一手目 :〈尿路閉塞(両側水腎症)がある場合〉閉塞起点に合わせて尿道カテーテル留置,膀胱瘻造設,腎瘻造設,尿管ステント留置などを行い,可及的速やかに尿路閉塞を解除
二手目 :〈腎前性と腎性の鑑別が困難な場合〉明らかな体液過剰がなければ,診断的治療として輸液負荷を実施。十分な輸液を行っても尿量増加が得られなければ中止し,フロセミド注(フロセミド)を静注(1.0mg/kgなど)
三手目 :〈体液過剰による肺水腫を呈している場合〉酸素投与,非侵襲的陽圧換気療法(NPPV)や,血管拡張薬投与〔ニトログリセリン注(ニトログリセリン)0.05~0.1μg/kg/分から開始〕,フロセミド投与(二手目と同様),サムタスⓇ注(トルバプタンリン酸エステルナトリウム)1回16mg 1日1回(1時間かけて点滴静注)を行い,状況に応じ気管内挿管,人工呼吸器管理に移行
四手目 :〈血清カリウム値6.0mEq/L以上の高カリウム血症を呈する場合〉心電図を確認し,T波増高,PR間隔延長,P波消失,QRS幅拡大などの異常所見がある場合は速やかに以下の処置を行う(症例に合わせて選択)
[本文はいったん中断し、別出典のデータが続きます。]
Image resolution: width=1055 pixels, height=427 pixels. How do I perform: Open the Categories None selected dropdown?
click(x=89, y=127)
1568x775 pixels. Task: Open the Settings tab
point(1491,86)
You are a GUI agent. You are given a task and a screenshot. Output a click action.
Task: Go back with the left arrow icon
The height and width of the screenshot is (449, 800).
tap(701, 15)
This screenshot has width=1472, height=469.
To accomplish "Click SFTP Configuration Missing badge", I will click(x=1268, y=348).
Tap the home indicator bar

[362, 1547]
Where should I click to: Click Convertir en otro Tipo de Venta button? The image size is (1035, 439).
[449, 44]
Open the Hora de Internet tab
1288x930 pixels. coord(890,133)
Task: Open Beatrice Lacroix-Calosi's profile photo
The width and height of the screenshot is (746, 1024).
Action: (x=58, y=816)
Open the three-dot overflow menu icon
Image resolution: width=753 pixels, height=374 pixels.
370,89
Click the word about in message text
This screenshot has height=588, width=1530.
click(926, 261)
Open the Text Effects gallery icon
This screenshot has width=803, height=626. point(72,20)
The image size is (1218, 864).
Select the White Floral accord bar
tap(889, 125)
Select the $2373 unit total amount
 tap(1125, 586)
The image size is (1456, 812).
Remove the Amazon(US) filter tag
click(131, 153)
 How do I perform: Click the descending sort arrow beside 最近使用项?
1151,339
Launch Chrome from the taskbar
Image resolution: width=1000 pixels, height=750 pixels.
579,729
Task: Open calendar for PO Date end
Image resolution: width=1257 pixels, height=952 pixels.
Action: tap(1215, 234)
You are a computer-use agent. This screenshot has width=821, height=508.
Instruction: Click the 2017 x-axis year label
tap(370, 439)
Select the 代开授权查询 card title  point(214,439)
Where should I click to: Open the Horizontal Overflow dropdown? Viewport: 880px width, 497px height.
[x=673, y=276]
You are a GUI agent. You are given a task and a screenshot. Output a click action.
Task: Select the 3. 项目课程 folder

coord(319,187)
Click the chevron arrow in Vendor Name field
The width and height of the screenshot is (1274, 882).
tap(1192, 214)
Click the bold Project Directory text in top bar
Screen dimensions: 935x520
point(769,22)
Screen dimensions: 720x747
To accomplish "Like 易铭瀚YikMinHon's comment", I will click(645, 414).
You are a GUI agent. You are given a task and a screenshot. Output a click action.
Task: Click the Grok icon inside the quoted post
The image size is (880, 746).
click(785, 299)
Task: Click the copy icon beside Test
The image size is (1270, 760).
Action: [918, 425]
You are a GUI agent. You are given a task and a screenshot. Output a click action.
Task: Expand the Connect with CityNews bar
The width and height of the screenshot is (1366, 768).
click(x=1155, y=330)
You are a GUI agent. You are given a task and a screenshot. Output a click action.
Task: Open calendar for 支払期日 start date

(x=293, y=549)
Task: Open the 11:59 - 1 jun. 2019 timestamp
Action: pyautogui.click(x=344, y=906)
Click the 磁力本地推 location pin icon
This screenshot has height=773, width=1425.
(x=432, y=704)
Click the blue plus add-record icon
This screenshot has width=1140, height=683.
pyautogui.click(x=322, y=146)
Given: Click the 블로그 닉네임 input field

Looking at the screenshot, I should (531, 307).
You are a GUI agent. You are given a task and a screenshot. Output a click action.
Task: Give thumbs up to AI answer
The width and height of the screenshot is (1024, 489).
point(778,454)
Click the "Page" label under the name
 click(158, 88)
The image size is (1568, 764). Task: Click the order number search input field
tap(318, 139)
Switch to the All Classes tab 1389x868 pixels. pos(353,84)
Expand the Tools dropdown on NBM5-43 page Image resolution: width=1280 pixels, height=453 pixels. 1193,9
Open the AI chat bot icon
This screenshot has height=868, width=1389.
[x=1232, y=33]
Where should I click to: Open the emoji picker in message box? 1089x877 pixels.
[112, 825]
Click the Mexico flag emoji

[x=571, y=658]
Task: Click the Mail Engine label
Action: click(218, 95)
①カルチコールⓇ注8.5% 5mL(グルコン酸カルシウム)1回1アンプル(緩徐に静注),繰り返し投与も可能
②グルコース・インスリン療法〔50%ブドウ糖50mL+速効型インスリン5単位(緩徐に静注)〕
③フロセミド投与(二手目と同様)
④代謝性アシドーシスがあり体液過剰がなければ,メイロンⓇ静注8.4%(炭酸水素ナトリウム)〔必要量(mL)=不足塩基量(mEq/L)×0.2×体重(kg)〕
⑤陽イオン交換薬〔ロケルマⓇ懸濁用散(ジルコニウムシクロケイ酸ナトリウム水和物)1回10g 1日3回3日間〕などを施行
五手目 :〈上記の治療に抵抗性の場合〉透析
患者の循環動態が不安定で昇圧薬を要するような場合は,集中治療室で持続的な透析が行われ,循環動態が安定している場合は間欠的な透析で対応する。
緊急透析が必要となる可能性があるが,自施設での対応が困難な場合は,専門の医療施設へ直ちに搬送する。
【文献】
1) Kidney Disease:Improving Global Outcomes(KDIGO)Acute Kidney Injury Work Group:Kidney Int Suppl. 2012;2:1-138.
2) AKI(急性腎障害)診療ガイドライン作成委員会, 編:日腎会誌. 2017;59(4):419-533.